═══ Entries provided

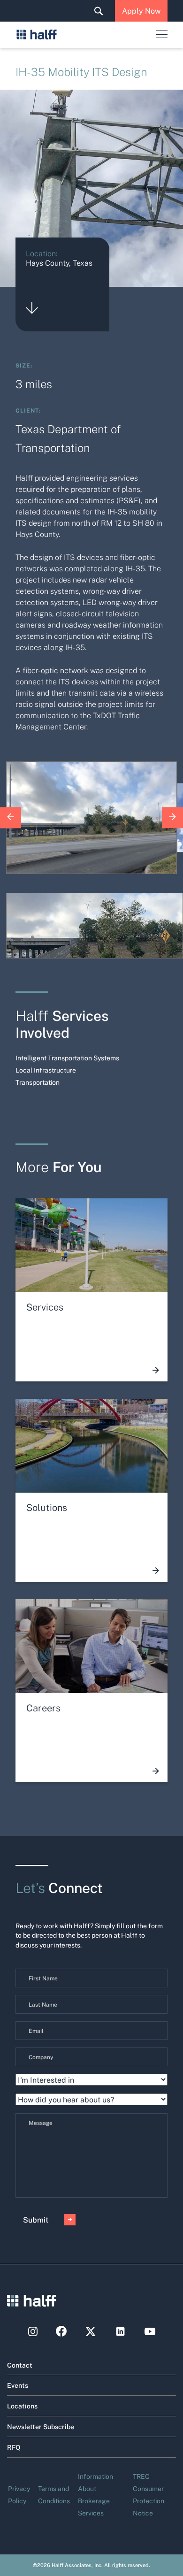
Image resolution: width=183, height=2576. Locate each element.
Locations (22, 2405)
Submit (35, 2219)
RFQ (14, 2447)
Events (17, 2385)
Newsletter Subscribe (40, 2426)
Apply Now (141, 10)
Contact (19, 2365)
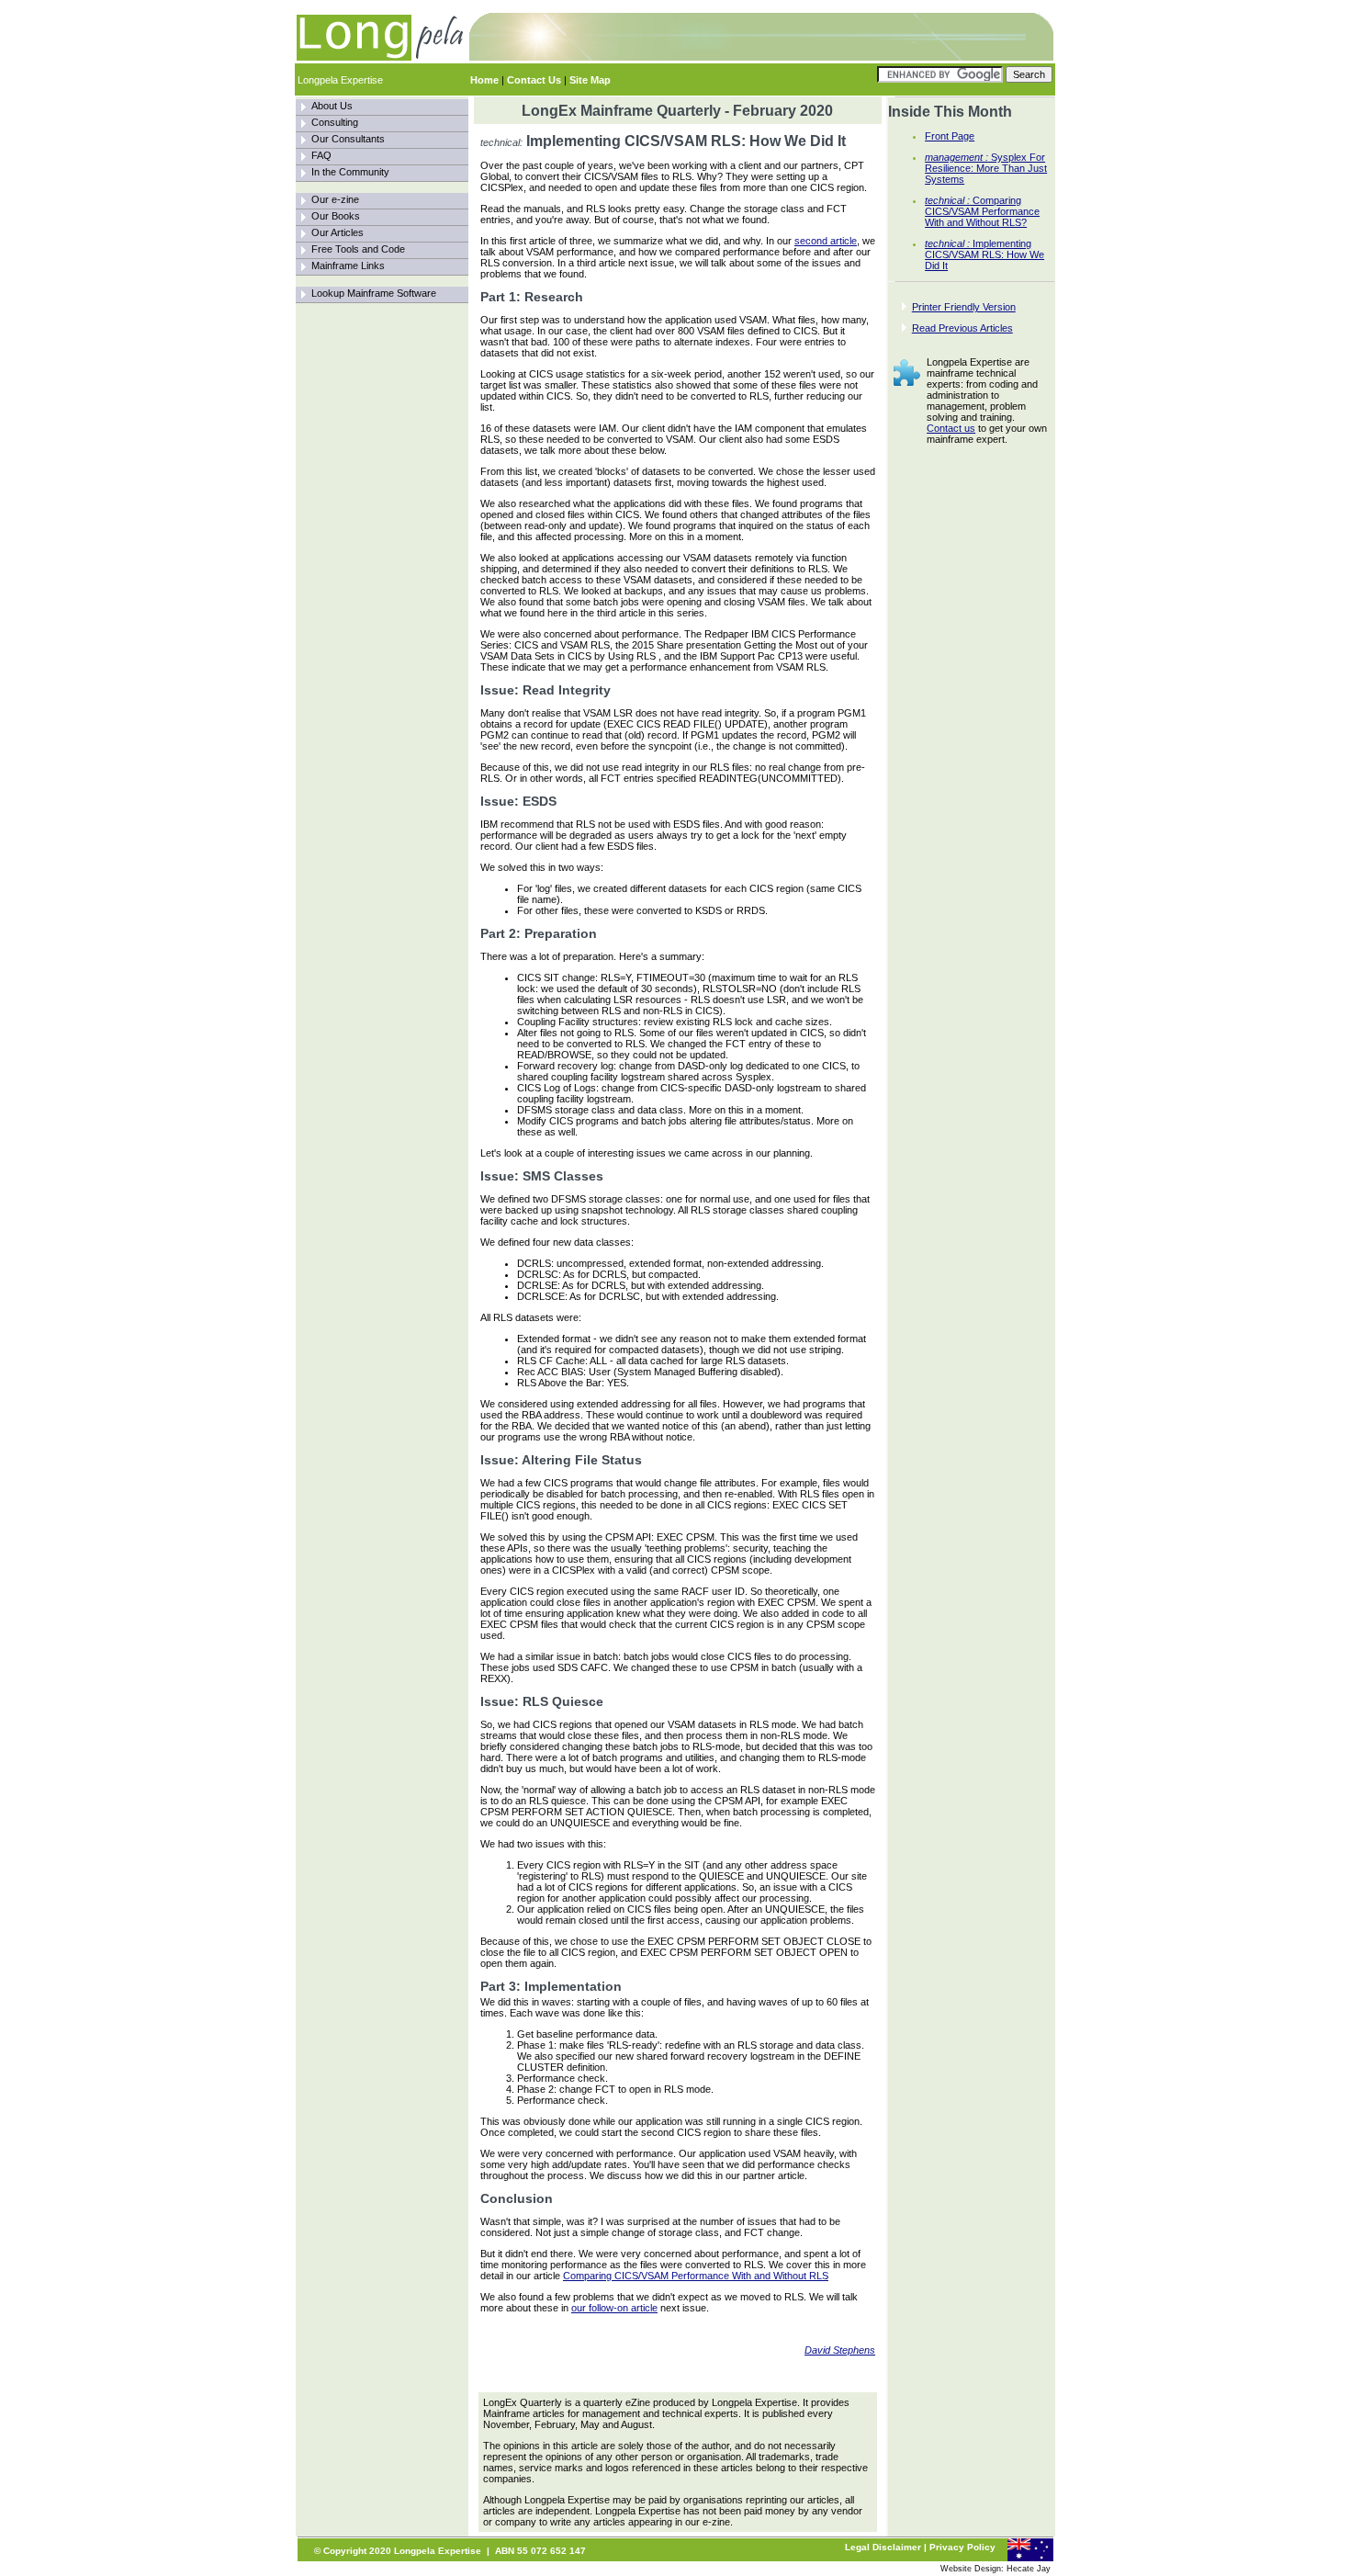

══════

> [Assignment] The preceding entries should be duplicated word for word; no picture belongs in the copy.

> [Your solution]
Image resolution: width=183, height=2576. Locate each element.
Locations (22, 2405)
Submit (35, 2219)
RFQ (14, 2447)
Events (17, 2385)
Newsletter Subscribe (40, 2426)
Apply Now (141, 10)
Contact (19, 2365)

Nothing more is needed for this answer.